-- SOURCE RECORDS --

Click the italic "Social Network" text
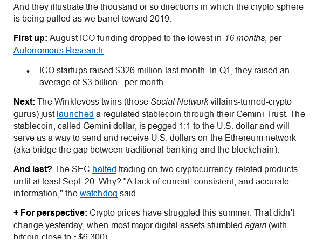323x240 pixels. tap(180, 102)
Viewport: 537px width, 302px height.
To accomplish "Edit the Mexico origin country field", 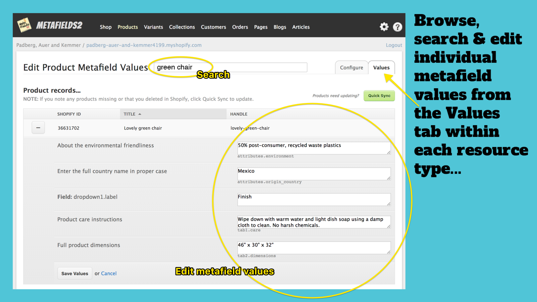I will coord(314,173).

---

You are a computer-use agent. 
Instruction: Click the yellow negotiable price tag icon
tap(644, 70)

-- WHAT IS BEING ASKED --
Put the listing text into a JSON list of strings, starting with the line that contains "You are a computer-use agent." and going on through the line that contains "tap(644, 70)". Use one string per line and leave out any blank lines.

-- RESPONSE FOR THIS EXERCISE --
[
  "You are a computer-use agent. ",
  "Instruction: Click the yellow negotiable price tag icon",
  "tap(644, 70)"
]